DATA EXTRACT
-----

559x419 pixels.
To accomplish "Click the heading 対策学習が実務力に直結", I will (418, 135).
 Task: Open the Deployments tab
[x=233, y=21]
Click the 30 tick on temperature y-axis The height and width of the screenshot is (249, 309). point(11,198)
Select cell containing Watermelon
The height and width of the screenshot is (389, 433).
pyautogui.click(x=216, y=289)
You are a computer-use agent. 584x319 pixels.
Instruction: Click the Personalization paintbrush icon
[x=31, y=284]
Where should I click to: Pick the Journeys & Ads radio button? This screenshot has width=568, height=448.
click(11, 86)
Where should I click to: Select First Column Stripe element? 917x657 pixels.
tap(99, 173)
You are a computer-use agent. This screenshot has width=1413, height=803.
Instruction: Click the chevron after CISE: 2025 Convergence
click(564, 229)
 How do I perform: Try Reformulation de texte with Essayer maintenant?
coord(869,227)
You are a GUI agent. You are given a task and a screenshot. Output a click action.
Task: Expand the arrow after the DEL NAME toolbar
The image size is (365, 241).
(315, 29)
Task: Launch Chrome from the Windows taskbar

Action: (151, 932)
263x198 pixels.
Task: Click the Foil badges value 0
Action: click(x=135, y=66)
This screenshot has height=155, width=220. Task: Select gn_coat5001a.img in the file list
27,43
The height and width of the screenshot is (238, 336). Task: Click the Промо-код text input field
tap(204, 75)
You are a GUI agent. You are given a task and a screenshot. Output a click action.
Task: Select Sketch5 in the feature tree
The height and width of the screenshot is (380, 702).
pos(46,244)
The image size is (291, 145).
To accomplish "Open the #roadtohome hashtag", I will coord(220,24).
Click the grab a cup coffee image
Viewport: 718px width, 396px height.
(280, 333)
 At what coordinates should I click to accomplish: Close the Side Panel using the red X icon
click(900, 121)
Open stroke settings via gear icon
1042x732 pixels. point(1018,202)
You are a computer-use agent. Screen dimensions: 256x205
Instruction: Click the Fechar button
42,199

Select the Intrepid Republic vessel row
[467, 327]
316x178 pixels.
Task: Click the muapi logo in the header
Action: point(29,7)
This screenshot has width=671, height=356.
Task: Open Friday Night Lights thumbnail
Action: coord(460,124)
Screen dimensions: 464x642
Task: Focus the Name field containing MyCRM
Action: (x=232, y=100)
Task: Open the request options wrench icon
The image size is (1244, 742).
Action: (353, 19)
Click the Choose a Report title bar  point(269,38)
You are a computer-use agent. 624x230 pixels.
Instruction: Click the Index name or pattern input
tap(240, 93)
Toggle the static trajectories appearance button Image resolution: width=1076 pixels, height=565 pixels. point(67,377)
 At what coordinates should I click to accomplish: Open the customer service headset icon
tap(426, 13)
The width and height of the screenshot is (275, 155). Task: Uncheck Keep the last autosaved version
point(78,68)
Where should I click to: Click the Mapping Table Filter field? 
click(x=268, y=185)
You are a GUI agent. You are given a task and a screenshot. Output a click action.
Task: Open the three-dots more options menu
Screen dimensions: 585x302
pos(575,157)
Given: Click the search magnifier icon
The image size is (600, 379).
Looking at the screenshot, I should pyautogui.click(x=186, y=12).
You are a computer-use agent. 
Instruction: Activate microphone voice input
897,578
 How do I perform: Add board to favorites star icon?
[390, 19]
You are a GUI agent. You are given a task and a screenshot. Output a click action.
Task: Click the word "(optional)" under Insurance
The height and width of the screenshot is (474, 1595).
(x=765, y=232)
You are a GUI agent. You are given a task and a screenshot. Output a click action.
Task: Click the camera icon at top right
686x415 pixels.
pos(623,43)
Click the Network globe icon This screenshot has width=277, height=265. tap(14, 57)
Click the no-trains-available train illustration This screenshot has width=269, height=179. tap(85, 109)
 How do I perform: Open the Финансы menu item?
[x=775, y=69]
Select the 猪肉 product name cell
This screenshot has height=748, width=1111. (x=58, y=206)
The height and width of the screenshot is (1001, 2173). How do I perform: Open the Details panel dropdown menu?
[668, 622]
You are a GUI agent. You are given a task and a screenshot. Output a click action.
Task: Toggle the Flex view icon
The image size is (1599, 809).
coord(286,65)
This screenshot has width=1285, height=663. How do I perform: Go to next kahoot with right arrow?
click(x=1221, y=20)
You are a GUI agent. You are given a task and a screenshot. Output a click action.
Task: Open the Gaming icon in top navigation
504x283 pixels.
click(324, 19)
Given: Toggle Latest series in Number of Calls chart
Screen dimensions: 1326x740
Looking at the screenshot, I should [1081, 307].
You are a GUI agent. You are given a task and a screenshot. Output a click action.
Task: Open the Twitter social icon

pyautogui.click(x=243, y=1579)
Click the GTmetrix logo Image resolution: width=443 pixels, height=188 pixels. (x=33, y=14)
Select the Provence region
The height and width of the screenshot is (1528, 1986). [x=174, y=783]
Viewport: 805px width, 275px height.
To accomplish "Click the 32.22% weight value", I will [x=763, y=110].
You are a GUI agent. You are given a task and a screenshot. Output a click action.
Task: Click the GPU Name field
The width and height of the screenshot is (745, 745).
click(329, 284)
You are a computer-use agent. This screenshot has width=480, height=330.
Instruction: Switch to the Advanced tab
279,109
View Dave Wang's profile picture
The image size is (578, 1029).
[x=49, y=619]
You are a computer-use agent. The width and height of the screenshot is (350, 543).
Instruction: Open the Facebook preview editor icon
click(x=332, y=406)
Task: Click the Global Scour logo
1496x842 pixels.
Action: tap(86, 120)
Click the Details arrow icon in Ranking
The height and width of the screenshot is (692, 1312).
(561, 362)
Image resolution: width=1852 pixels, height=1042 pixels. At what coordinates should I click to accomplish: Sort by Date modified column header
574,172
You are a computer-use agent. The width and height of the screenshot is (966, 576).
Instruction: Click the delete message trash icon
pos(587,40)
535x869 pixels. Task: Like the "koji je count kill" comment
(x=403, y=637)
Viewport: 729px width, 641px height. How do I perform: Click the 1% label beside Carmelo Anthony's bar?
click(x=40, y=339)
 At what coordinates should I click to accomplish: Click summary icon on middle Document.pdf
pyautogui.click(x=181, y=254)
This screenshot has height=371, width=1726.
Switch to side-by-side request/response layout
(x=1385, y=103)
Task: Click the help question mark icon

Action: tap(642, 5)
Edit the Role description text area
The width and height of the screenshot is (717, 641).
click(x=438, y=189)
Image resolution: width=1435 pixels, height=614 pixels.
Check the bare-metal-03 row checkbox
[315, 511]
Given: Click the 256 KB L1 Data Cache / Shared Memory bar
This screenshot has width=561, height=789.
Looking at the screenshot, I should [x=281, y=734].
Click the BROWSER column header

-----

TASK STATEMENT
Copy each of the records above line for line, with no change to any character.

TASK SOLUTION
559x419 pixels.
To accomplish "Click the heading 対策学習が実務力に直結", I will (418, 135).
 Task: Open the Deployments tab
[x=233, y=21]
Click the 30 tick on temperature y-axis The height and width of the screenshot is (249, 309). point(11,198)
Select cell containing Watermelon
The height and width of the screenshot is (389, 433).
pyautogui.click(x=216, y=289)
You are a computer-use agent. 584x319 pixels.
Instruction: Click the Personalization paintbrush icon
[x=31, y=284]
Where should I click to: Pick the Journeys & Ads radio button? This screenshot has width=568, height=448.
click(11, 86)
Where should I click to: Select First Column Stripe element? 917x657 pixels.
tap(99, 173)
You are a computer-use agent. This screenshot has width=1413, height=803.
Instruction: Click the chevron after CISE: 2025 Convergence
click(564, 229)
 How do I perform: Try Reformulation de texte with Essayer maintenant?
coord(869,227)
You are a GUI agent. You are given a task and a screenshot. Output a click action.
Task: Expand the arrow after the DEL NAME toolbar
The image size is (365, 241).
(315, 29)
Task: Launch Chrome from the Windows taskbar

Action: (151, 932)
263x198 pixels.
Task: Click the Foil badges value 0
Action: click(x=135, y=66)
This screenshot has height=155, width=220. Task: Select gn_coat5001a.img in the file list
27,43
The height and width of the screenshot is (238, 336). Task: Click the Промо-код text input field
tap(204, 75)
You are a GUI agent. You are given a task and a screenshot. Output a click action.
Task: Select Sketch5 in the feature tree
The height and width of the screenshot is (380, 702).
pos(46,244)
The image size is (291, 145).
To accomplish "Open the #roadtohome hashtag", I will coord(220,24).
Click the grab a cup coffee image
Viewport: 718px width, 396px height.
(280, 333)
 At what coordinates should I click to accomplish: Close the Side Panel using the red X icon
click(900, 121)
Open stroke settings via gear icon
1042x732 pixels. point(1018,202)
You are a computer-use agent. Screen dimensions: 256x205
Instruction: Click the Fechar button
42,199

Select the Intrepid Republic vessel row
[467, 327]
316x178 pixels.
Task: Click the muapi logo in the header
Action: point(29,7)
This screenshot has width=671, height=356.
Task: Open Friday Night Lights thumbnail
Action: coord(460,124)
Screen dimensions: 464x642
Task: Focus the Name field containing MyCRM
Action: (x=232, y=100)
Task: Open the request options wrench icon
The image size is (1244, 742).
Action: (353, 19)
Click the Choose a Report title bar  point(269,38)
You are a computer-use agent. 624x230 pixels.
Instruction: Click the Index name or pattern input
tap(240, 93)
Toggle the static trajectories appearance button Image resolution: width=1076 pixels, height=565 pixels. point(67,377)
 At what coordinates should I click to accomplish: Open the customer service headset icon
tap(426, 13)
The width and height of the screenshot is (275, 155). Task: Uncheck Keep the last autosaved version
point(78,68)
Where should I click to: Click the Mapping Table Filter field? 
click(x=268, y=185)
You are a GUI agent. You are given a task and a screenshot. Output a click action.
Task: Open the three-dots more options menu
Screen dimensions: 585x302
pos(575,157)
Given: Click the search magnifier icon
The image size is (600, 379).
Looking at the screenshot, I should pyautogui.click(x=186, y=12).
You are a computer-use agent. 
Instruction: Activate microphone voice input
897,578
 How do I perform: Add board to favorites star icon?
[390, 19]
You are a GUI agent. You are given a task and a screenshot. Output a click action.
Task: Click the word "(optional)" under Insurance
The height and width of the screenshot is (474, 1595).
(x=765, y=232)
You are a GUI agent. You are given a task and a screenshot. Output a click action.
Task: Click the camera icon at top right
686x415 pixels.
pos(623,43)
Click the Network globe icon This screenshot has width=277, height=265. tap(14, 57)
Click the no-trains-available train illustration This screenshot has width=269, height=179. tap(85, 109)
 How do I perform: Open the Финансы menu item?
[x=775, y=69]
Select the 猪肉 product name cell
This screenshot has height=748, width=1111. (x=58, y=206)
The height and width of the screenshot is (1001, 2173). How do I perform: Open the Details panel dropdown menu?
[668, 622]
You are a GUI agent. You are given a task and a screenshot. Output a click action.
Task: Toggle the Flex view icon
The image size is (1599, 809).
coord(286,65)
This screenshot has width=1285, height=663. How do I perform: Go to next kahoot with right arrow?
click(x=1221, y=20)
You are a GUI agent. You are given a task and a screenshot. Output a click action.
Task: Open the Gaming icon in top navigation
504x283 pixels.
click(324, 19)
Given: Toggle Latest series in Number of Calls chart
Screen dimensions: 1326x740
Looking at the screenshot, I should [1081, 307].
You are a GUI agent. You are given a task and a screenshot. Output a click action.
Task: Open the Twitter social icon

pyautogui.click(x=243, y=1579)
Click the GTmetrix logo Image resolution: width=443 pixels, height=188 pixels. (x=33, y=14)
Select the Provence region
The height and width of the screenshot is (1528, 1986). [x=174, y=783]
Viewport: 805px width, 275px height.
To accomplish "Click the 32.22% weight value", I will [x=763, y=110].
You are a GUI agent. You are given a task and a screenshot. Output a click action.
Task: Click the GPU Name field
The width and height of the screenshot is (745, 745).
click(329, 284)
You are a computer-use agent. This screenshot has width=480, height=330.
Instruction: Switch to the Advanced tab
279,109
View Dave Wang's profile picture
The image size is (578, 1029).
[x=49, y=619]
You are a computer-use agent. The width and height of the screenshot is (350, 543).
Instruction: Open the Facebook preview editor icon
click(x=332, y=406)
Task: Click the Global Scour logo
1496x842 pixels.
Action: tap(86, 120)
Click the Details arrow icon in Ranking
The height and width of the screenshot is (692, 1312).
(561, 362)
Image resolution: width=1852 pixels, height=1042 pixels. At what coordinates should I click to accomplish: Sort by Date modified column header
574,172
You are a computer-use agent. The width and height of the screenshot is (966, 576).
Instruction: Click the delete message trash icon
pos(587,40)
535x869 pixels. Task: Like the "koji je count kill" comment
(x=403, y=637)
Viewport: 729px width, 641px height. How do I perform: Click the 1% label beside Carmelo Anthony's bar?
click(x=40, y=339)
 At what coordinates should I click to accomplish: Click summary icon on middle Document.pdf
pyautogui.click(x=181, y=254)
This screenshot has height=371, width=1726.
Switch to side-by-side request/response layout
(x=1385, y=103)
Task: Click the help question mark icon

Action: tap(642, 5)
Edit the Role description text area
The width and height of the screenshot is (717, 641).
click(x=438, y=189)
Image resolution: width=1435 pixels, height=614 pixels.
Check the bare-metal-03 row checkbox
[315, 511]
Given: Click the 256 KB L1 Data Cache / Shared Memory bar
This screenshot has width=561, height=789.
Looking at the screenshot, I should [x=281, y=734].
Click the BROWSER column header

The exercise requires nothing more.